▶ Dataset items:
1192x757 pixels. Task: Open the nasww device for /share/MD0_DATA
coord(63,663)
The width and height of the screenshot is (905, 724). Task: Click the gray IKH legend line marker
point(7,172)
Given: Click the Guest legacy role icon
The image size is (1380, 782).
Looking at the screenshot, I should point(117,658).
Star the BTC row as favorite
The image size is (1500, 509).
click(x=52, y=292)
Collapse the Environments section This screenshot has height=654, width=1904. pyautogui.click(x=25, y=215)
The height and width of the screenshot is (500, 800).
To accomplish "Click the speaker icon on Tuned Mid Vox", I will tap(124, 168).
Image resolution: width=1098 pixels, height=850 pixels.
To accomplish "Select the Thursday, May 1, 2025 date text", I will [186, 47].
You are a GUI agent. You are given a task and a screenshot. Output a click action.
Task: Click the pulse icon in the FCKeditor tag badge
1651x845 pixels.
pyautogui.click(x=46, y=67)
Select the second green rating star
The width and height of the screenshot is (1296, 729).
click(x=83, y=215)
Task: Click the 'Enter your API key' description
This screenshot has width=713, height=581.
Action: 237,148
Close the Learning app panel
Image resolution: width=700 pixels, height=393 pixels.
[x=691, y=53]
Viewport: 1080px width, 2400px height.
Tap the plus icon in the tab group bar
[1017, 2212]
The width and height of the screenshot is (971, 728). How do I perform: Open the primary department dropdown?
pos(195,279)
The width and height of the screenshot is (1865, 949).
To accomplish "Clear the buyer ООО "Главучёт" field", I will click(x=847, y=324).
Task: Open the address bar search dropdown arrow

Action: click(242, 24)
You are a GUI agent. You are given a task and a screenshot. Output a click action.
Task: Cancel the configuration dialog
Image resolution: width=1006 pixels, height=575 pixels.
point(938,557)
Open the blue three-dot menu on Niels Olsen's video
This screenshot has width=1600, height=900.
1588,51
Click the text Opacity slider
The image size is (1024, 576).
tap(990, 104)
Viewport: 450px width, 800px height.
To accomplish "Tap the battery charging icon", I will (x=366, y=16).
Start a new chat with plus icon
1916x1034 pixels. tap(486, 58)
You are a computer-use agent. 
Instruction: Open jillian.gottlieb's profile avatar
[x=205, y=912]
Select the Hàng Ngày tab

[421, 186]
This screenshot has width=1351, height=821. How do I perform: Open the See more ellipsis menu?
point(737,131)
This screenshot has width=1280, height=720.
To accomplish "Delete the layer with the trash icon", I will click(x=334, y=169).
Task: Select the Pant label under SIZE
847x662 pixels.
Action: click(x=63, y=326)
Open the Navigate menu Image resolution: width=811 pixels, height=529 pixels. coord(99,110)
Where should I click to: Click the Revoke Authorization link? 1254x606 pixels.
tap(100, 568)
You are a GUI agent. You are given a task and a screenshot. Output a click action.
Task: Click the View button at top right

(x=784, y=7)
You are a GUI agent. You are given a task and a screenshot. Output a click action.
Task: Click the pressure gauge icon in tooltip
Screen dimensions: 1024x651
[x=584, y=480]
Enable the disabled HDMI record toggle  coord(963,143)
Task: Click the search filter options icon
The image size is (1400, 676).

▶ Work order:
From the first line to the last, transcribe the data exactly.

▶ Answer section:
1192x757 pixels. Task: Open the nasww device for /share/MD0_DATA
coord(63,663)
The width and height of the screenshot is (905, 724). Task: Click the gray IKH legend line marker
point(7,172)
Given: Click the Guest legacy role icon
The image size is (1380, 782).
Looking at the screenshot, I should point(117,658).
Star the BTC row as favorite
The image size is (1500, 509).
click(x=52, y=292)
Collapse the Environments section This screenshot has height=654, width=1904. pyautogui.click(x=25, y=215)
The height and width of the screenshot is (500, 800).
To accomplish "Click the speaker icon on Tuned Mid Vox", I will tap(124, 168).
Image resolution: width=1098 pixels, height=850 pixels.
To accomplish "Select the Thursday, May 1, 2025 date text", I will [186, 47].
You are a GUI agent. You are given a task and a screenshot. Output a click action.
Task: Click the pulse icon in the FCKeditor tag badge
1651x845 pixels.
pyautogui.click(x=46, y=67)
Select the second green rating star
The width and height of the screenshot is (1296, 729).
click(x=83, y=215)
Task: Click the 'Enter your API key' description
This screenshot has width=713, height=581.
Action: 237,148
Close the Learning app panel
Image resolution: width=700 pixels, height=393 pixels.
[x=691, y=53]
Viewport: 1080px width, 2400px height.
Tap the plus icon in the tab group bar
[1017, 2212]
The width and height of the screenshot is (971, 728). How do I perform: Open the primary department dropdown?
pos(195,279)
The width and height of the screenshot is (1865, 949).
To accomplish "Clear the buyer ООО "Главучёт" field", I will click(x=847, y=324).
Task: Open the address bar search dropdown arrow

Action: click(242, 24)
You are a GUI agent. You are given a task and a screenshot. Output a click action.
Task: Cancel the configuration dialog
Image resolution: width=1006 pixels, height=575 pixels.
point(938,557)
Open the blue three-dot menu on Niels Olsen's video
This screenshot has width=1600, height=900.
1588,51
Click the text Opacity slider
The image size is (1024, 576).
tap(990, 104)
Viewport: 450px width, 800px height.
To accomplish "Tap the battery charging icon", I will (x=366, y=16).
Start a new chat with plus icon
1916x1034 pixels. tap(486, 58)
You are a computer-use agent. 
Instruction: Open jillian.gottlieb's profile avatar
[x=205, y=912]
Select the Hàng Ngày tab

[421, 186]
This screenshot has width=1351, height=821. How do I perform: Open the See more ellipsis menu?
point(737,131)
This screenshot has width=1280, height=720.
To accomplish "Delete the layer with the trash icon", I will click(x=334, y=169).
Task: Select the Pant label under SIZE
847x662 pixels.
Action: click(x=63, y=326)
Open the Navigate menu Image resolution: width=811 pixels, height=529 pixels. coord(99,110)
Where should I click to: Click the Revoke Authorization link? 1254x606 pixels.
tap(100, 568)
You are a GUI agent. You are given a task and a screenshot. Output a click action.
Task: Click the View button at top right

(x=784, y=7)
You are a GUI agent. You are given a task and a screenshot. Output a click action.
Task: Click the pressure gauge icon in tooltip
Screen dimensions: 1024x651
[x=584, y=480]
Enable the disabled HDMI record toggle  coord(963,143)
Task: Click the search filter options icon
The image size is (1400, 676).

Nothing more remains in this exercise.